Intel 16 drive X25-E SSD RAID sets new 2.23GB/s speed record

You might remember Samsung's 24 SSD RAID test-rig from back in March, which could hit peak sequential read speeds of 2.12GB/s and rip a DVD in under a second.  The guys over at Tom's Hardware, however, decided they could do better, and so armed with sixteen Intel X25-E SSDs and two Adaptec 5805 PCI Express RAID cards they created a huge rival RAID that managed to surpass Samsung's.

In fact, they saw throughput figures of 2.23GB/s – that's 2.23 gigabytes of data every second – using two hardware RAID-0 arrays linked up using Windows' own software RAID functionality.  Running all the drives from a single Adaptec card with more than the eight ports on offer with the 5805 was another option, but then they worried they might run into PCI Express bandwidth limitations.

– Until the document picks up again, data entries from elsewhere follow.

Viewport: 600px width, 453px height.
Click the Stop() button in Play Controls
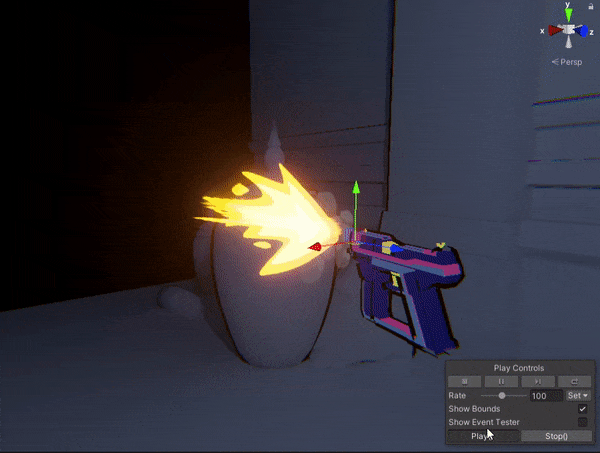(556, 436)
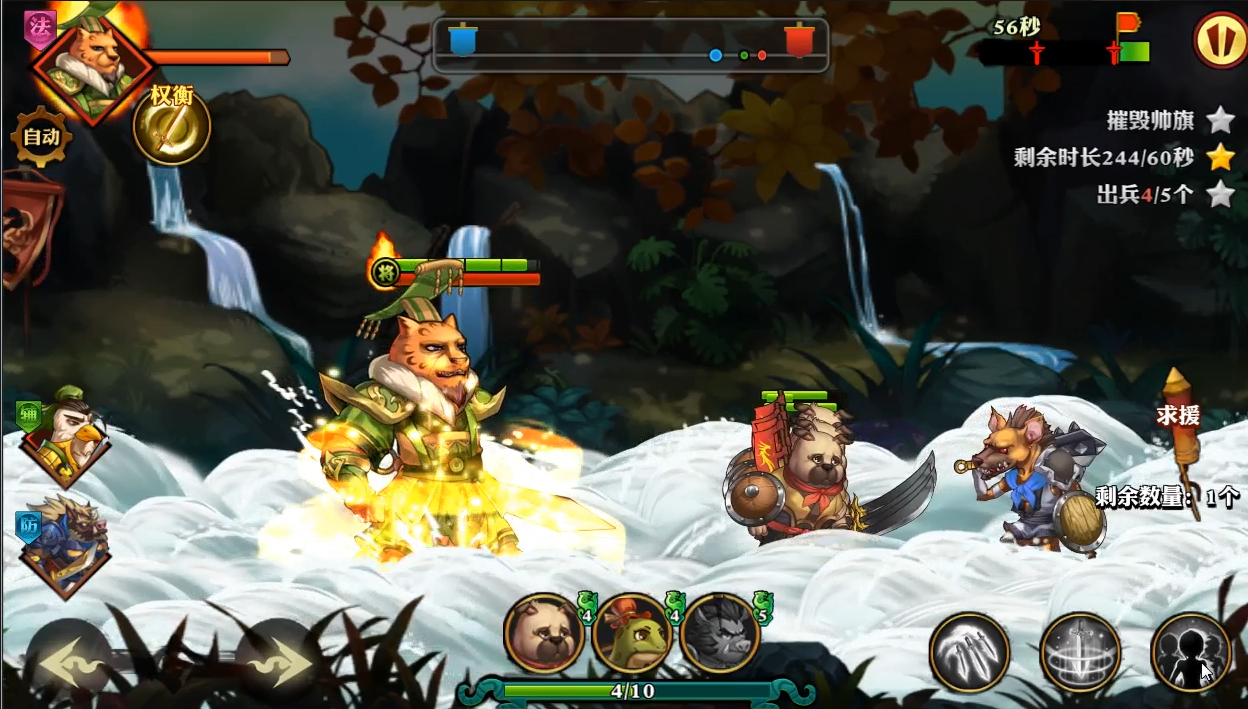This screenshot has height=709, width=1248.
Task: Use the claw slash attack skill
Action: [x=969, y=652]
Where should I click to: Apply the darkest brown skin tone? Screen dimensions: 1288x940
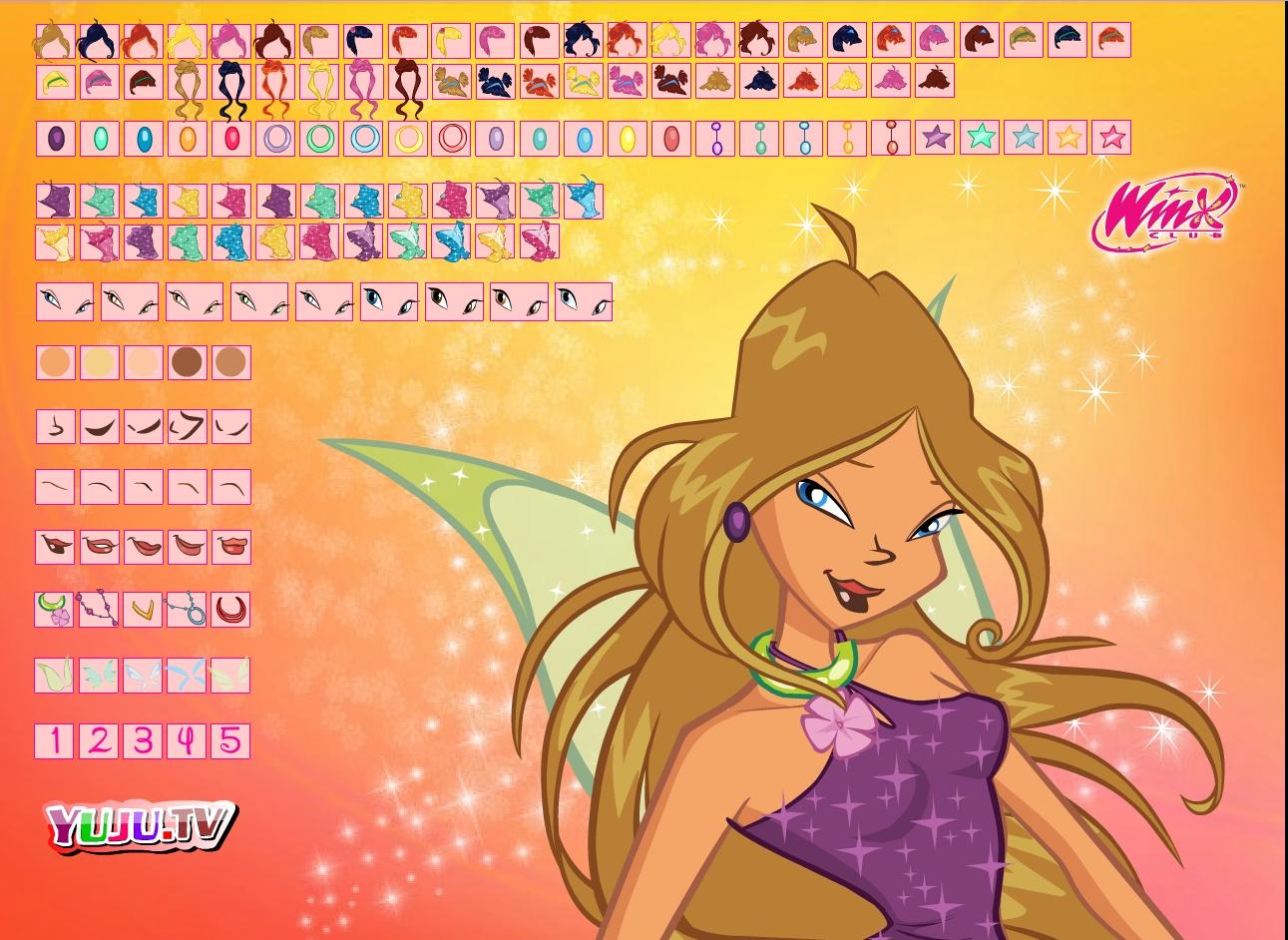[x=187, y=362]
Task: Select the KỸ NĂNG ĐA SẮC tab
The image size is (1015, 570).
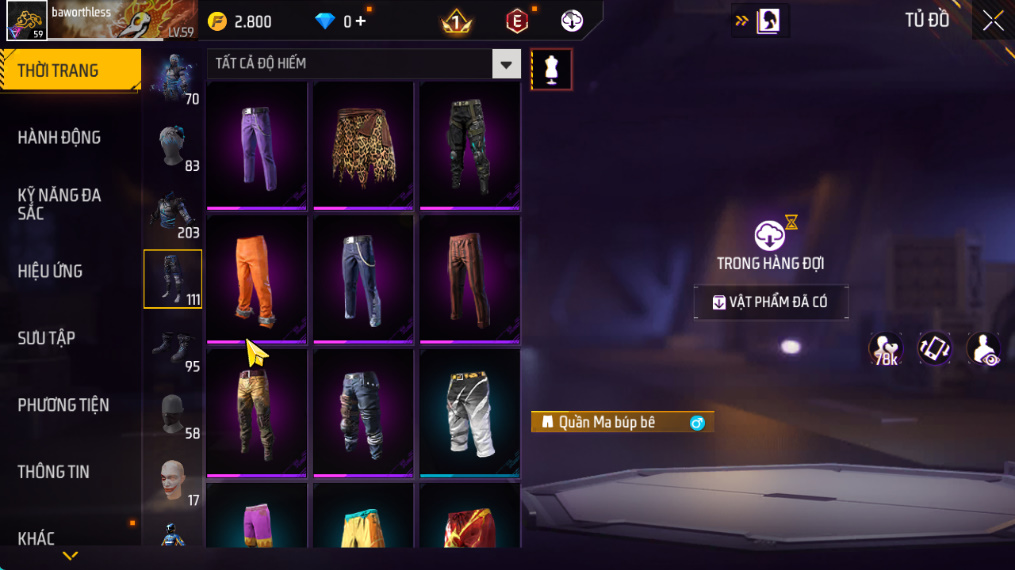Action: pyautogui.click(x=60, y=204)
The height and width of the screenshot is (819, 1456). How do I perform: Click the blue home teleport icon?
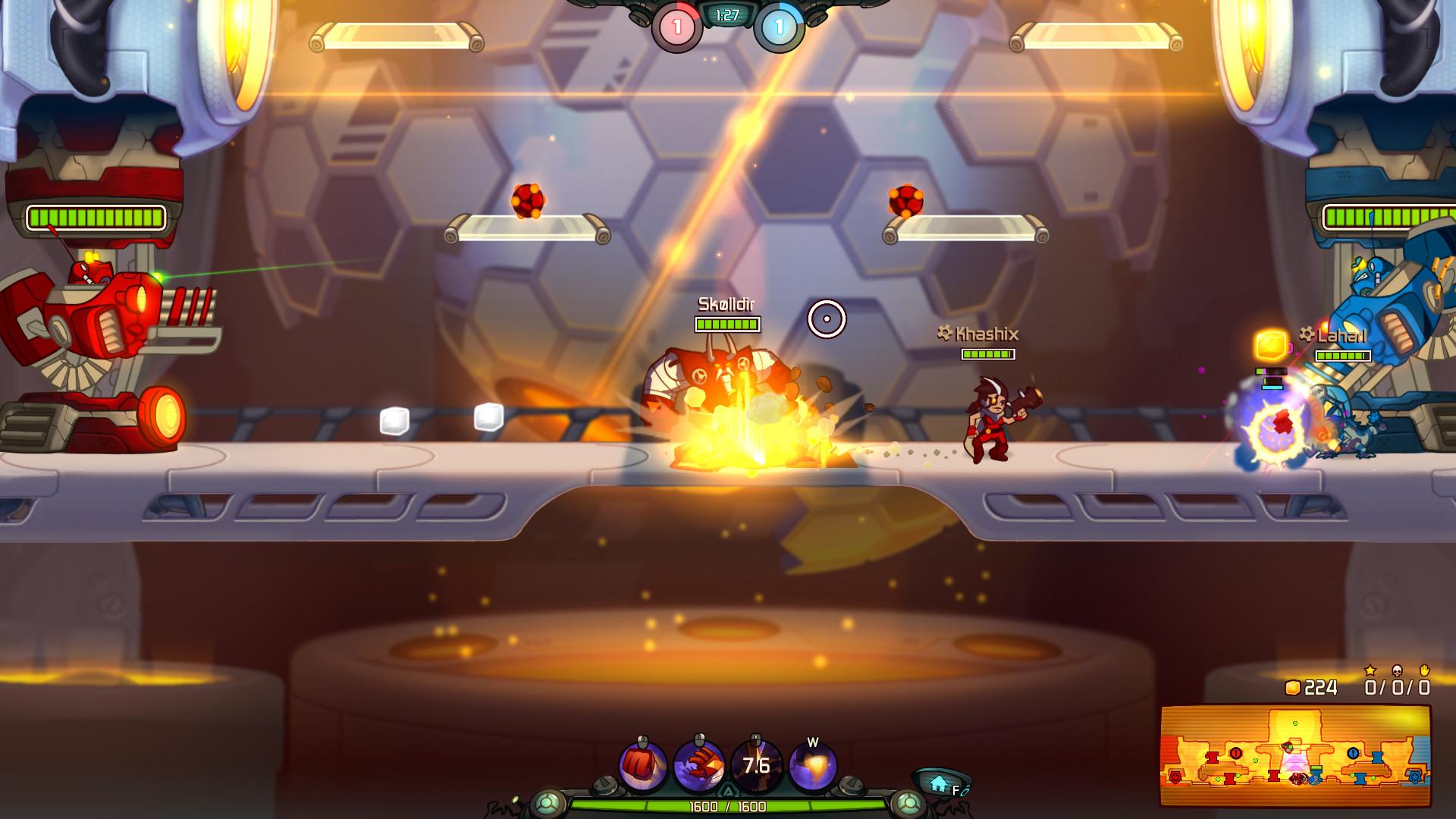938,783
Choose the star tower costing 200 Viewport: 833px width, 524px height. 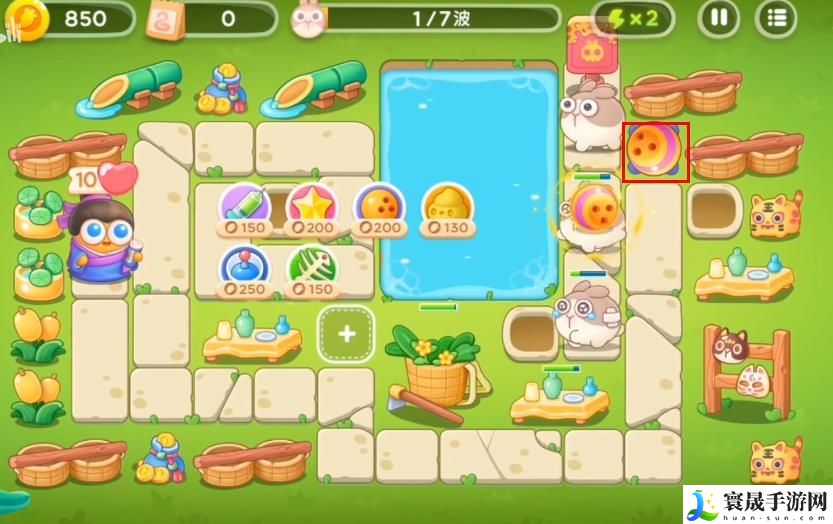pyautogui.click(x=312, y=207)
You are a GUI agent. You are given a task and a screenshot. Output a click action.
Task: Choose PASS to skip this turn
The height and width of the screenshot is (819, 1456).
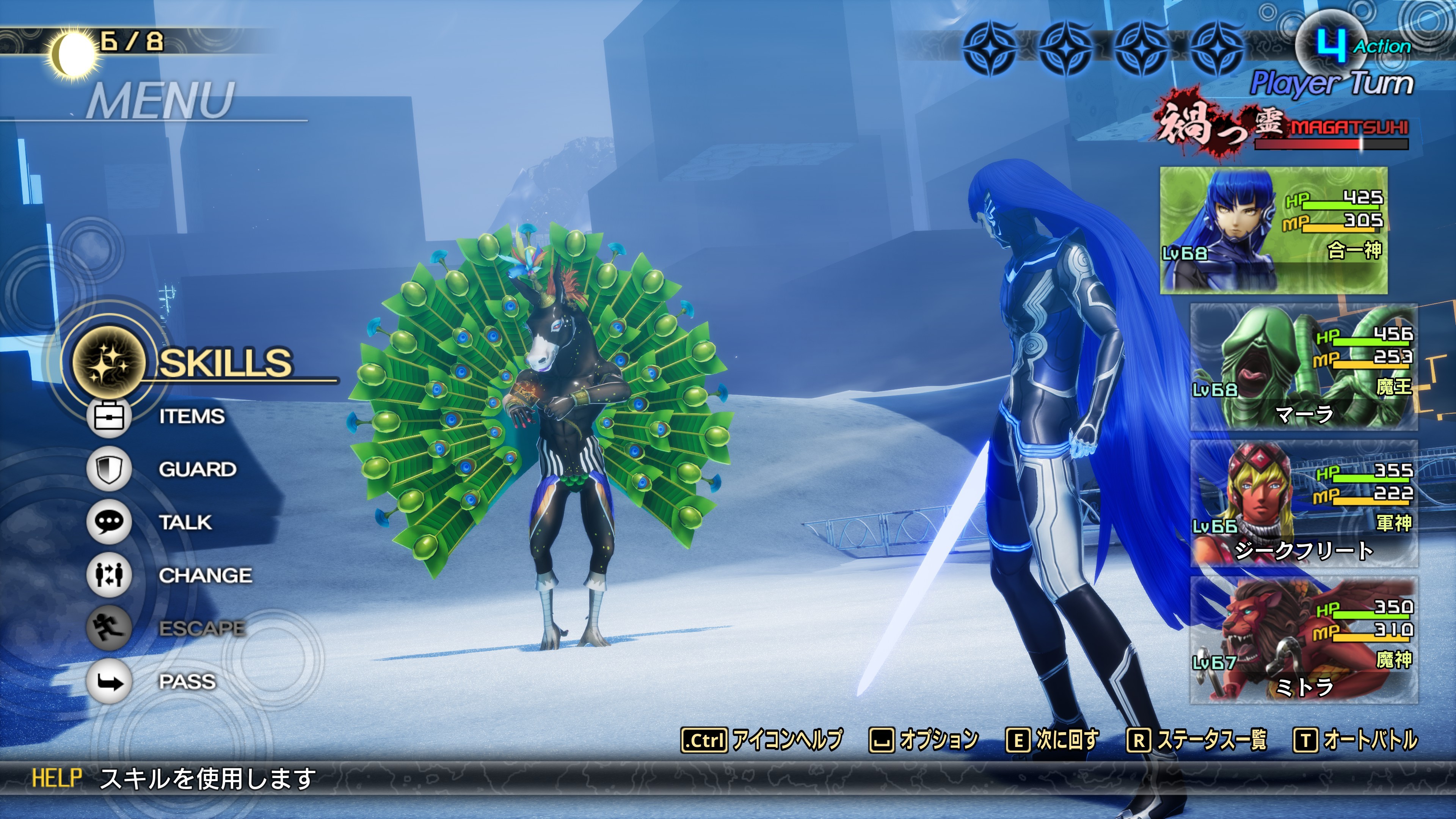pos(187,682)
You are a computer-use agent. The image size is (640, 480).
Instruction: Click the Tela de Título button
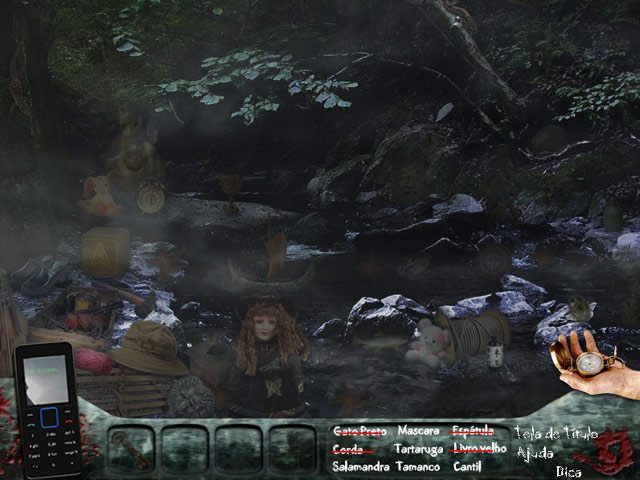[x=555, y=434]
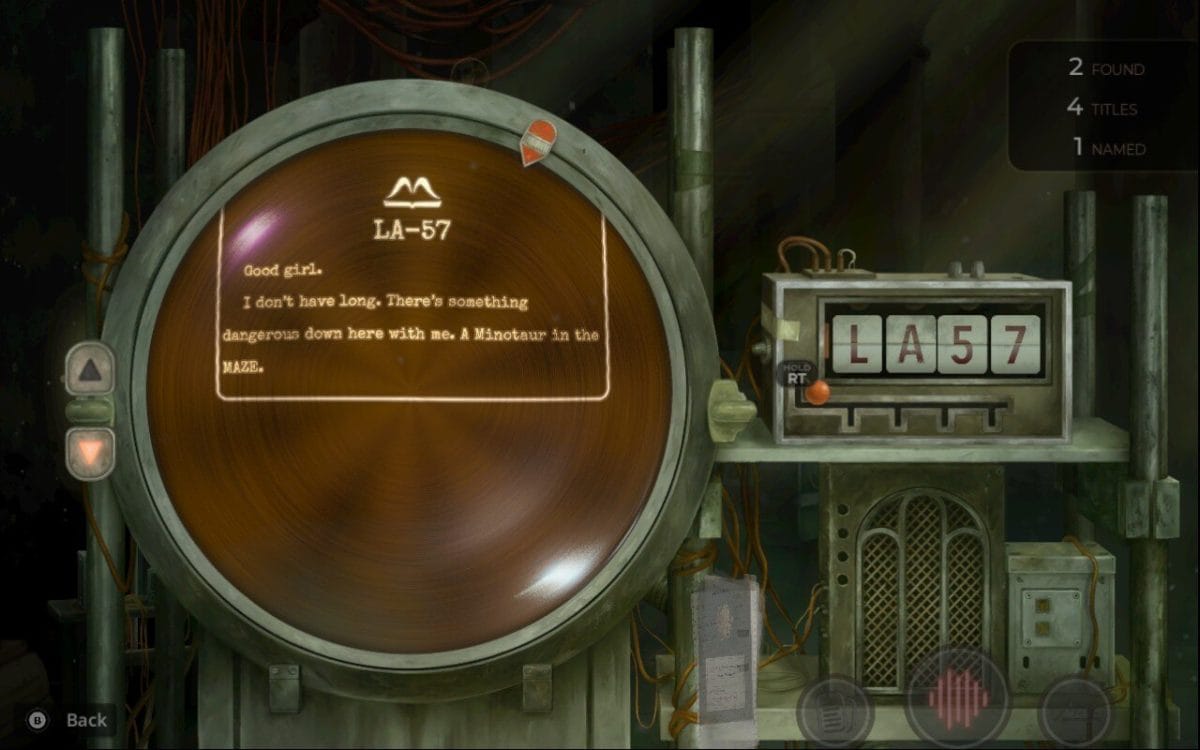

Best of all, they didn't have to put together some barnstormer of a PC to host all this; in fact they used their standard test rig.  That doesn't equate to a cheap option, though; given the Adaptec cards retail from around $520, and the X25-E 64GB SSDs from $669 apiece, you're looking at just short of $12,000-worth of hardware before you get to such mundane matters as CPU, RAM and motherboard.